De quoi sérieusement relativiser le fantasme le plus répandu sur la profession : celui des marges. Une enquête publiée par Que Choisir a attisé les tensions. Elle révèle des « marges exorbitantes » avec « un taux de marge de 233% atteignant même 317% en moyenne sur les verres avec 70% du prix de vente hors taxes d'une paire de lunettes servant à rémunérer les opticiens ». Des chiffres hallucinants ! Les journalistes de Pleine Vie se sont penchés sur cette étude : selon eux, la part revenant à l’exploitation du magasin revient à près de 60% du prix d’une paire de lunettes, évaluée à 470euros. La marge nette revient à environ 6%, un chiffre également partagé par Acuité, portail d’information dédié au secteur de l’optique.

Ces révélations vont dans le sens de l’argumentaire des opticiens qui se sont défendus après la publication de l’enquête par Que Choisir. Argument par argument, ils ont démonté l’étude de l’association de consommateurs qui n’a « aucune cohérence scientifique ».Mais l’opacité n’est pas forcément là où on le croit.  Moins connue du grand public, la question des commissions versées aux réseaux franchisés est rarement soulevée dans le débat. Or, ces commissions plombent souvent les opticiens qui doivent mécaniquement augmenter les prix au détriment des Français.

De plus, le véritable scandale des marges ne concernerait pas les opticiens mais les centrales d’achat, comme le soulève un article intitulé « Prix des lunettes : le scandale que l’on nous cache !  ». En effet, ces acteurs ont pour vocation de regrouper les commandes des opticiens afin de proposer des meilleures conditions d’achat. Une position clef qui autorise apparemment quelques excès. L’article insiste notamment sur « le gavage des centrales d’achat » qui justifieraient ces marges par les « nécessaires frais liés à la logistique ».  Or, la plupart du temps, les verriers livrent directement les opticiens sans passer par les centrales d’achat.
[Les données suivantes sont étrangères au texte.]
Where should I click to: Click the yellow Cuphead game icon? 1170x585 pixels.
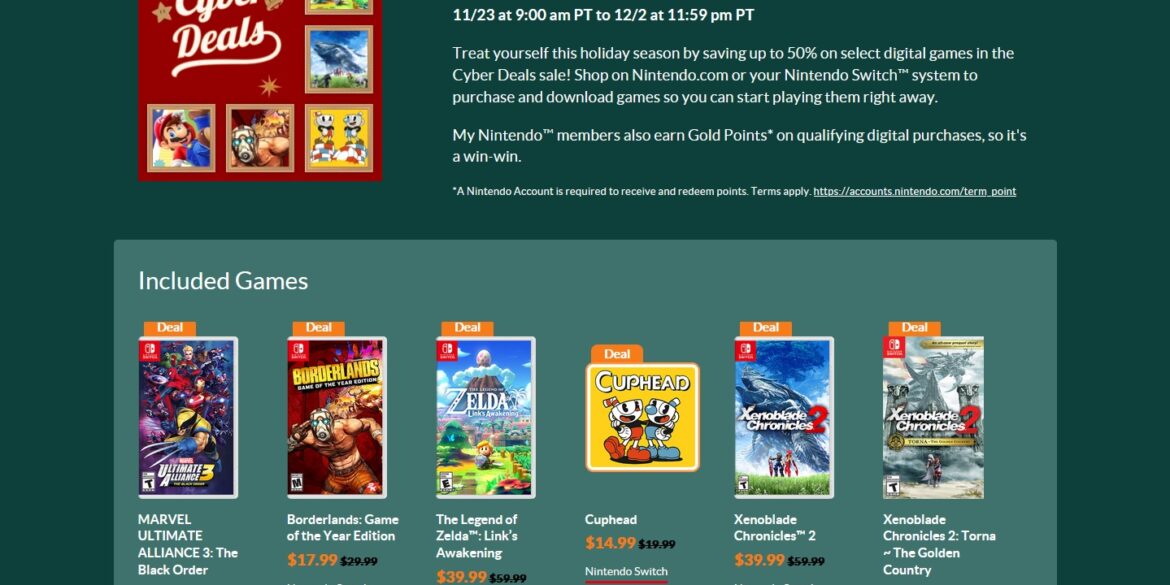click(x=642, y=417)
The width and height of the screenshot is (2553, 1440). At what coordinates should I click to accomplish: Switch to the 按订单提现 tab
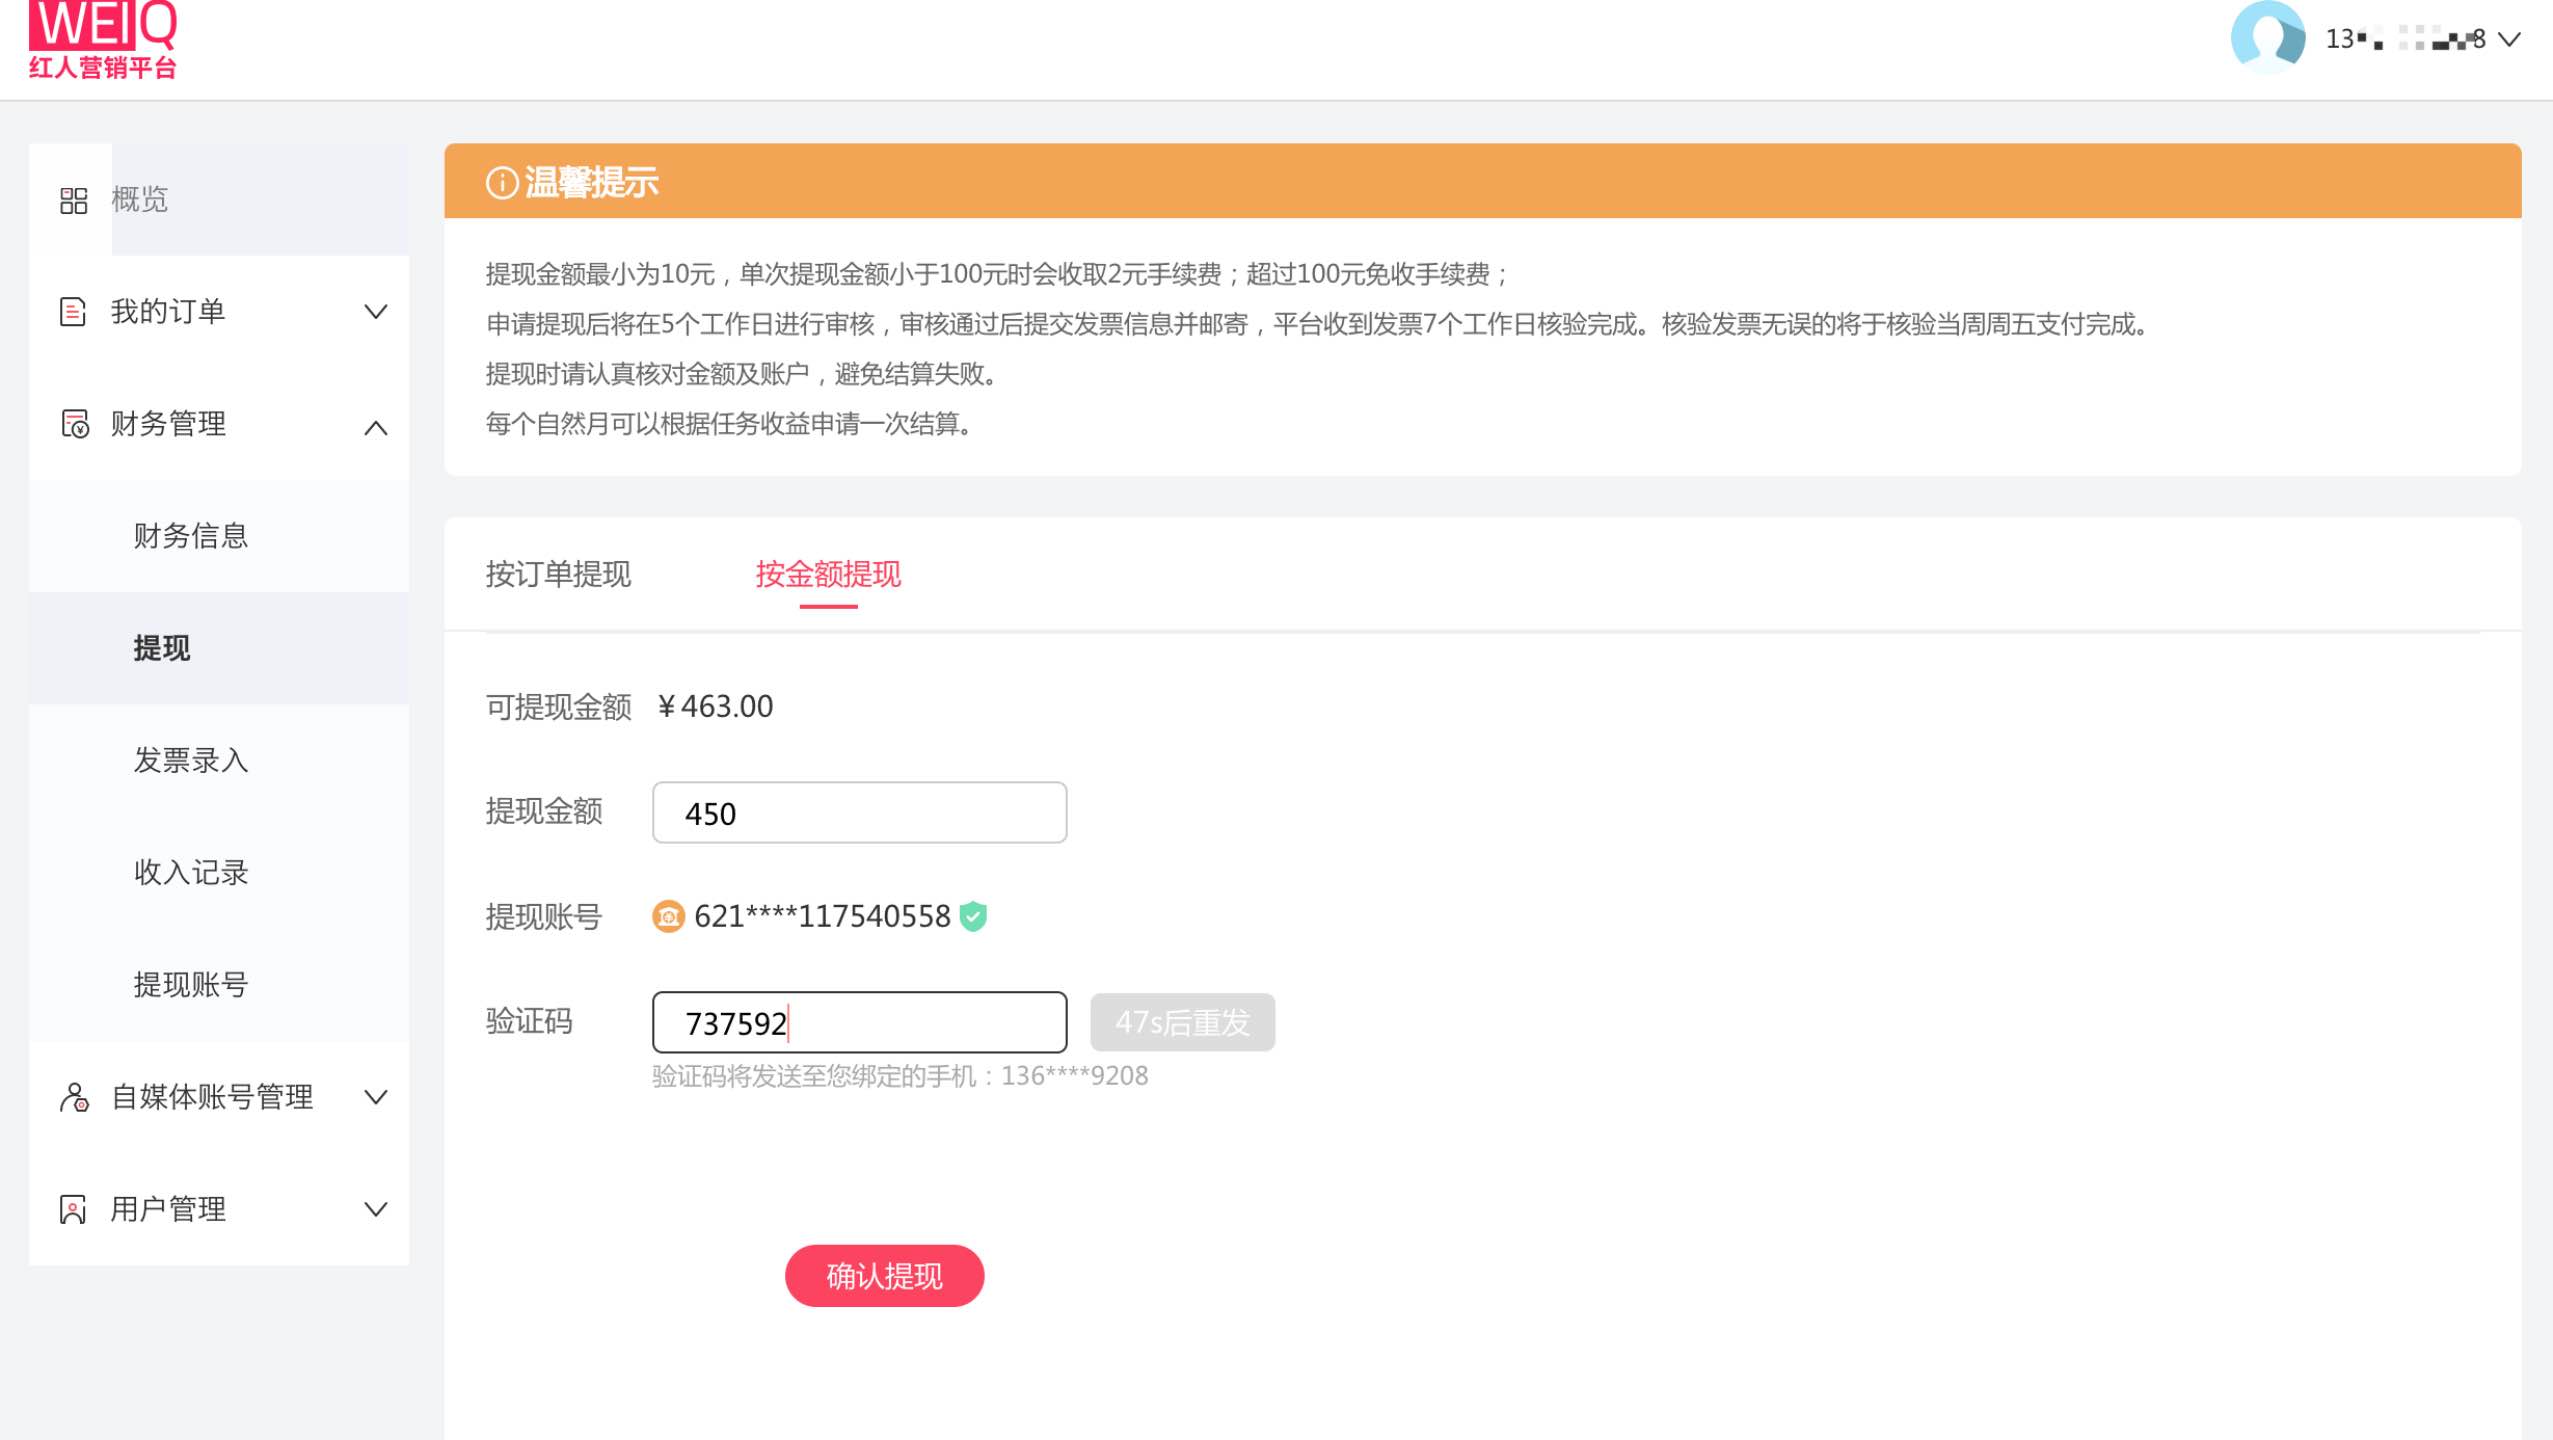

Les éventuels « frais de stockage » concerneraient uniquement les montures et les verres standards unifocaux.

Et avec les marges que s’octroient certains acteurs, les opticiens, eux, ont peu, voire aucune marge… de manœuvre. A la fin, ce sont bien les Français qui trinquent. Force est de constater que les centrales d’achat comme Luz (6 millions de chiffre d’affaires) ou Alliance Optique (+3% du chiffre d’affaire en 2014 par rapport à l’année précédente) ne connaissent pas la crise. La Centrale des Opticiens (CDO), dont les dirigeants sont par ailleurs les dirigeants du réseau Krys, affiche pour sa part un résultat net de plus de 4 millions d’euros pour 2014 sur un chiffre d’affaires de 10 millions d’euros.  

« Les opticiens se payent sur notre santé »

La santé visuelle, voilà un des autres points sensibles du débat. Les opticiens sont souvent accusés de se comporter en simples vendeurs de lunettes, et ce au détriment de la dimension santé qui leur incombe. Les attaques fusent sur le coût élevé des équipements, qui pèse de plus en plus sur le porte-monnaie des Français. Ainsi, 78% des Français estiment que le coût des lunettes et des lentilles est trop élevé, et certains vont jusqu’à y renoncer. Et blâmer les opticiens ? Il ne semble pas juste que les opticiens supportent à eux seuls, le désengagement de l’Etat s’agissant des remboursements des frais d’optique. Car si le renoncement aux soins visuels est de plus en plus fréquent, c’est aussi en raison de l’échec de la politique de santé publique menée par les différents gouvernements. Pas sûr que la loi Hamon sur le plafonnement des remboursements des lunettes, calme les crispations du marché de l’optique.

Quant aux critiques sur le manque de professionnalisme des opticiens : comme partout, certains exercent leur métier avec plus ou moins de sérieux. Mais le plus souvent, les opticiens passent plusieurs heures  à conseiller le client, à adapter la monture à son visage pour un confort maximal ou à tester le type de lentilles de contact qui convient à ses yeux et à sa correction. Par ailleurs, les Français sont bien contents de pouvoir pousser la porte d’un opticien, qu’ils connaissent ou non, afin que ce dernier réalise en quelques minutes de précieux ajustements, que le professionnel ne facture pas en général. De quoi sérieusement relativiser les aprioris sur les opticiens, victimes selon Alain Gerbel d’un véritable « acharnement  ».